Literary Fiction second person POV Spots and stripes tattersall madras deadlifted smiles

A Stripe Called Spot

By H.L. Fullerton
Jul 31, 2019 · 471 words · 2 minutes

Macro shot of Guinea Feather

Photo by Evie S. via Unsplash.

From the author: Chitchat is a mystery you’ll never unravel.

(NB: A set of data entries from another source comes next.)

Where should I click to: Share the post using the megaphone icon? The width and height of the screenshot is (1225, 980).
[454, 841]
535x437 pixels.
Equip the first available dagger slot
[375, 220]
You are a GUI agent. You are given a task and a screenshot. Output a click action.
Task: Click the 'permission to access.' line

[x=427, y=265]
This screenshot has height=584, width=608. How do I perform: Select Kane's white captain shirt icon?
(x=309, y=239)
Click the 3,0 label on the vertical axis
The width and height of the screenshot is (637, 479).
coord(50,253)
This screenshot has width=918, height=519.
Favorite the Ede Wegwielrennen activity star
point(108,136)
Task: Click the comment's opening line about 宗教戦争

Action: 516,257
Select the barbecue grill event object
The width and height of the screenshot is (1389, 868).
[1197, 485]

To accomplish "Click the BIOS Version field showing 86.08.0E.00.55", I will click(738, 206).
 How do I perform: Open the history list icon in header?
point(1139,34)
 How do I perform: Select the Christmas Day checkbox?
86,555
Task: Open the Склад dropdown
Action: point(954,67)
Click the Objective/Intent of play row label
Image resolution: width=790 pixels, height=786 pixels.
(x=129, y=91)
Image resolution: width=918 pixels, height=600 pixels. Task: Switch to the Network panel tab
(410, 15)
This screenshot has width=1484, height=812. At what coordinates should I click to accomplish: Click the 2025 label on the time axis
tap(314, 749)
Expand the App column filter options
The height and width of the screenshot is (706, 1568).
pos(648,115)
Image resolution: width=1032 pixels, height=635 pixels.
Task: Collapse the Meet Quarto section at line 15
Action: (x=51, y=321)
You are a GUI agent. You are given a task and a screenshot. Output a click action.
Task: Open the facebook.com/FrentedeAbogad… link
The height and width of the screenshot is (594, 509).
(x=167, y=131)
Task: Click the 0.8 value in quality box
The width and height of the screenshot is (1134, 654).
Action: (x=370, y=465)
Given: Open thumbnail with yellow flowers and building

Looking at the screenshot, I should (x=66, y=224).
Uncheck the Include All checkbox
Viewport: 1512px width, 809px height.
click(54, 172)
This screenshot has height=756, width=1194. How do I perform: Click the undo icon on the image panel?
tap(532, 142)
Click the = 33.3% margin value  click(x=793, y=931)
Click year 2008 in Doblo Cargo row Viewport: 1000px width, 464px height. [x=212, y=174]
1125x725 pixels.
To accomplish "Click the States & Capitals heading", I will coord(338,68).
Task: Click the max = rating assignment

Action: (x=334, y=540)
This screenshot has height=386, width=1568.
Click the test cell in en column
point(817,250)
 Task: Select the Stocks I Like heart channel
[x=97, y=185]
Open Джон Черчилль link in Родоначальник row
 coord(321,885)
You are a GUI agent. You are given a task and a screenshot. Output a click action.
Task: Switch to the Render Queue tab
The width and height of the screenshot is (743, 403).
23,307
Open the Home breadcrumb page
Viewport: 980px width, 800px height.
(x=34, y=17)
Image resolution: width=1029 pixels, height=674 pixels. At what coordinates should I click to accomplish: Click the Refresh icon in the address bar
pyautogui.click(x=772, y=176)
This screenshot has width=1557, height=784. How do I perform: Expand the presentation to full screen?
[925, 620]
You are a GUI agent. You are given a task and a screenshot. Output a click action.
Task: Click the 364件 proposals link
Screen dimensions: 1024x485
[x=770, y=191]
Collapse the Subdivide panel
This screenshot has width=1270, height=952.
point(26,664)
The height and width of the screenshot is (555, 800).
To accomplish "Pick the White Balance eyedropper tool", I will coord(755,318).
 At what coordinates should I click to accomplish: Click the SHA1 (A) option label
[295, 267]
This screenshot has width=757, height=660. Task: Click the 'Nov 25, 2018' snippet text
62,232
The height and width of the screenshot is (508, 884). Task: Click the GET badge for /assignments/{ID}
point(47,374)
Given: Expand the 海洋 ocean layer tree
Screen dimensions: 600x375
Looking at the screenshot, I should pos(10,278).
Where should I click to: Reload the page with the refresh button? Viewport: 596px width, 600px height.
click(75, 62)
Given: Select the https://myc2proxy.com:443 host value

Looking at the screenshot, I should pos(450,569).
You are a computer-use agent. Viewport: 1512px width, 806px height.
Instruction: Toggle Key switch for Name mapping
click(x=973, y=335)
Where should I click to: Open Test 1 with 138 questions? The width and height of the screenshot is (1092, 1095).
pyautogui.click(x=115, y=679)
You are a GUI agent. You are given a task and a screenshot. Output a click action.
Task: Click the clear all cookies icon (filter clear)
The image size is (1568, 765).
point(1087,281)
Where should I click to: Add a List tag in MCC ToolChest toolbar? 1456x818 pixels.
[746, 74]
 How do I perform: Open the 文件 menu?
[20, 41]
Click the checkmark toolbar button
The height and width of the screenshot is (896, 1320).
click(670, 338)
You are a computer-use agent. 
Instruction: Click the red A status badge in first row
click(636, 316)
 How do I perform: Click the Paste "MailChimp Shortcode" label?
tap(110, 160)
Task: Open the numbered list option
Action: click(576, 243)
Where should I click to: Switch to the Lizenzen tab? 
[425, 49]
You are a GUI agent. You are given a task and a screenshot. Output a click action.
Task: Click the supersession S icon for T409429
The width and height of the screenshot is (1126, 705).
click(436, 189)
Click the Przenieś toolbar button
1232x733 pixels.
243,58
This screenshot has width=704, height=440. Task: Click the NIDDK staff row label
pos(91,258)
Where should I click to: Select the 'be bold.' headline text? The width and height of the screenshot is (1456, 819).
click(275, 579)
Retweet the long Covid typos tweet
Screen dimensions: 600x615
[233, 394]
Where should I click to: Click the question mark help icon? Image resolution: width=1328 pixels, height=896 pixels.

Chitchat is a mystery you’ll never unravel.  There are too many threads to sort and you always sort them wrong anyhow.  At least, that’s what people tell you.  You stand, you drink, you deadlift a smile and hold it for a three count.  You wear pin striped suits or zebra print dresses—depending on the part you’re playing—and laugh half a beat behind everyone else.

It’s like kindergarten all over again except with microbrews and muscatels.  And here you are, the odd one out, the kid in the corner eating paste and you don’t even like paste.

You’re exhausted.  You want to flee.  All the way back to the womb.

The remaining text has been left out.